Wednesday, September 2, 2009

Restore that just wasn't wanting to happen

So, maybe I should read my own blog posting, or get more sleep, but I recently caused myself enough problems when trying to attempt a simple restore.
I had backups, check. I had a point in time when I wanted to restore to, check. I had a good reason to restore the whole database, check. What I didn't was the undivided attention that it needed or had planned properly for the things that went wrong.
So, I started off on my adventure. In knowing that there was no activity on the database I just choose any time around the point of failure, without checking for fuzzy issues. (I'll come back to fuzzy).
Opened up RMAN, connect to target, run script to allocate channels for tape and restore database until time, recover database until time. Restore started, and I thought in an hour I would be good to go again. Check back, still running, check back, still running. OK, that is strange, nothing showing issues just looks like it is hanging. Wonder if it is waiting for tapes. Simple thing to do, and what I should have done was just to call the backup team and ask about tapes I am trying to access. Instead, I thought, well, let's try again for a different time, because I just need it around this time, and maybe I will be able to hit different tapes.
Started it up again, and this time my computer crashed in the middle of this. So several hours later, restore still not complete, and now I really have a database that is not useable. Fun stuff.
Cleared out all of the processes that might have been left from over from the crash, picked my point in time. Contacted the backup team to make sure I didn't have locks on the tapes and they were available. Restore, recover. Open database - media data file 1 needs recovery. And this is where FUZZY comes in. The point in time, I had randomly picked without doing my homework, had a datafile restored that had a different SCN then the others. So, at this point of course I am wishing that I had done my homework, and that I had treated this restore as a production restore instead of thinking, it is just a test system, so no big deal.

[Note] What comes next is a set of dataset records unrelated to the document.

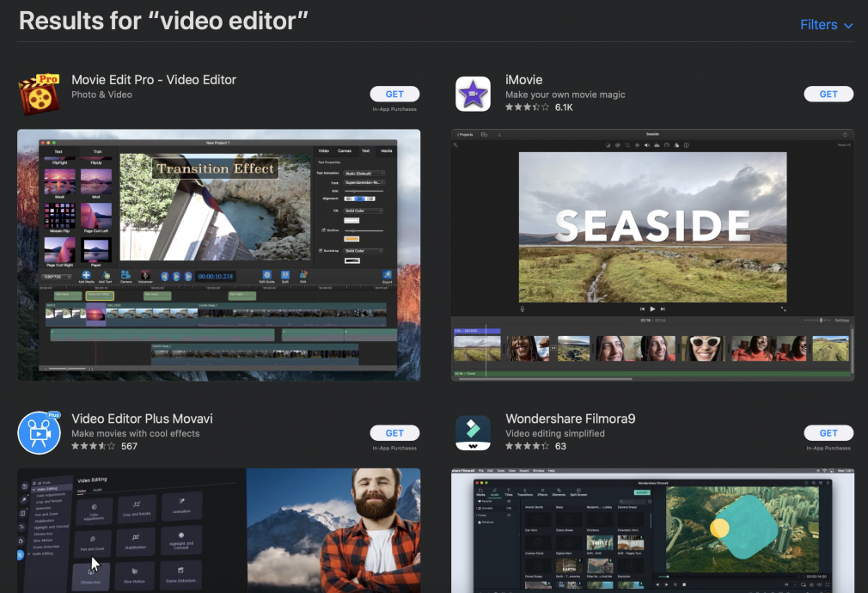The image size is (868, 593).
Task: Expand the Filters dropdown
Action: click(x=826, y=25)
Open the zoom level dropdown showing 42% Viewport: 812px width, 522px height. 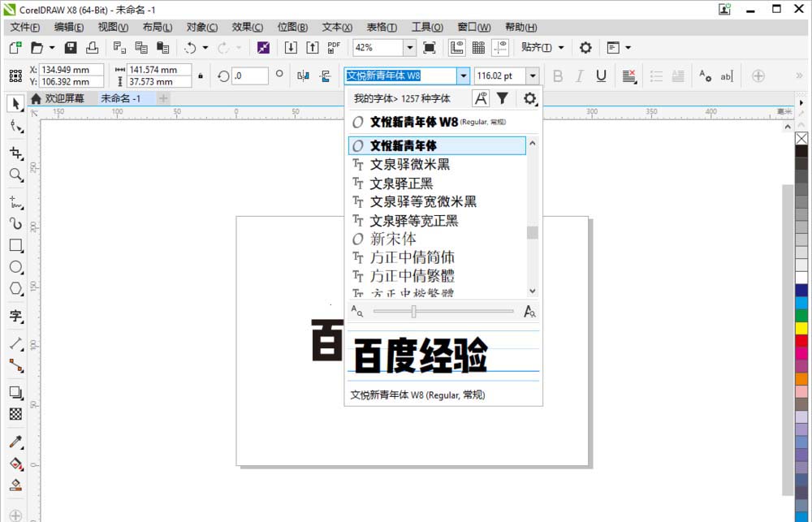coord(411,46)
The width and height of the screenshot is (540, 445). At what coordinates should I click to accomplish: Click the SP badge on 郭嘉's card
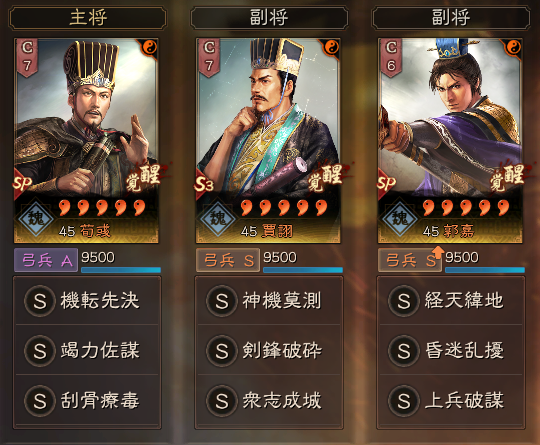tap(386, 184)
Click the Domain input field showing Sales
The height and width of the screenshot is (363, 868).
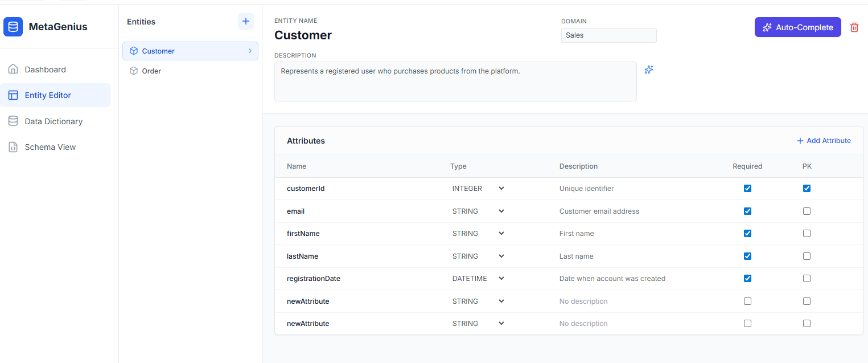pos(608,35)

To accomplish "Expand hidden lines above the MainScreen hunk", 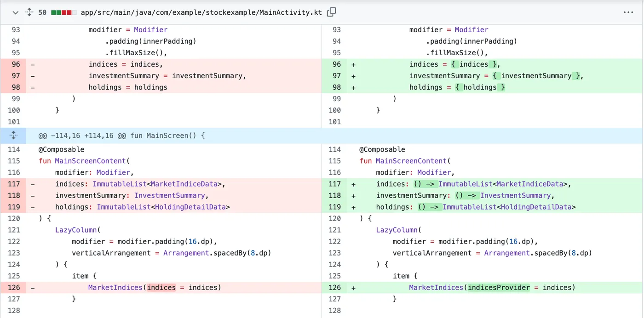I will 13,136.
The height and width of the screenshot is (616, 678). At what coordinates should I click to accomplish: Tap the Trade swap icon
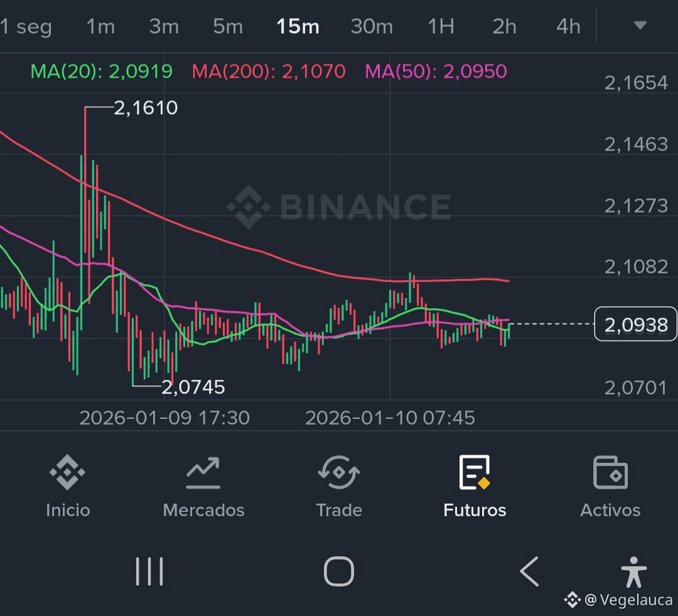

I would like to say that after all of this, I was able to restore with the next attempt, but I ran into one more issue. Since I was trying to duplicate the production into test, I was using duplicate and the restore is using the flash recovery area, and guess what...all of these attempts and such had filled up that destination. Of course! Simple query to find out space available and clear this area out, ready for another attempt.
I am sure at this point you are either crying or laughing with me or at me. But I share this because there were several things I could have done along the way to make this restore simple to begin with. And even the simple tasks we perform can cause issues with the database or things that we touch. In not treating this at the same level as a production restore or issue, I wasn't prepared as I should have been. Did I create some great documentations for problems and how to fix them to prevent this in the future? I sure did! But that really shouldn't be the point of doing a restore. I am hoping to save others from going through the same process and trouble, and it has already been documented ;-)